= Beginning of Section =

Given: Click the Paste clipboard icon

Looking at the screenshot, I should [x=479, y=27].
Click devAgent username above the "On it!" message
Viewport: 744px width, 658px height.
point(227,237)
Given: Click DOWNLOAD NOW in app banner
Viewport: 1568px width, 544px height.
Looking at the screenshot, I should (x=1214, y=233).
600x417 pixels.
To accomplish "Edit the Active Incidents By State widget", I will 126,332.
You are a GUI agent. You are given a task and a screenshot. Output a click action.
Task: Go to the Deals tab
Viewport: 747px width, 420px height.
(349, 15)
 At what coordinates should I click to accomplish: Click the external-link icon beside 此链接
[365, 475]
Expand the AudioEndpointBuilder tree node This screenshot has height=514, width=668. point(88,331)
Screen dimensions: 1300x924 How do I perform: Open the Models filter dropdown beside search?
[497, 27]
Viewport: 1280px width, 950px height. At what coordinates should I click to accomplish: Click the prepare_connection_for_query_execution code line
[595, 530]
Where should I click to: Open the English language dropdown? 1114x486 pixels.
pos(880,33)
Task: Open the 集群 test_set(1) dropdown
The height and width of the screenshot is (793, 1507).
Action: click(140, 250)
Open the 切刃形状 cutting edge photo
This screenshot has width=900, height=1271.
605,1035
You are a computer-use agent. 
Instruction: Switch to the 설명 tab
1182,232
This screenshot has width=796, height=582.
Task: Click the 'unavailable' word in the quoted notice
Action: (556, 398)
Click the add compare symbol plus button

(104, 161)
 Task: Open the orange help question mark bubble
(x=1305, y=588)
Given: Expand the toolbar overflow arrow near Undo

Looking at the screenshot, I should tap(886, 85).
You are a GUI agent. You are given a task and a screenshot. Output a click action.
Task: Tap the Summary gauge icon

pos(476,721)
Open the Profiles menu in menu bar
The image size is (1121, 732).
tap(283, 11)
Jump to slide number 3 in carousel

= End of Section =

*GOAL OF THE EXERCISE*.
Up to and including the last line of the listing above, copy exactly every line from the one that contains "Task: Tap the Summary gauge icon" onward; leave out all others.

*SOLVED PROBLEM*.
Task: Tap the Summary gauge icon

pos(476,721)
Open the Profiles menu in menu bar
The image size is (1121, 732).
tap(283, 11)
Jump to slide number 3 in carousel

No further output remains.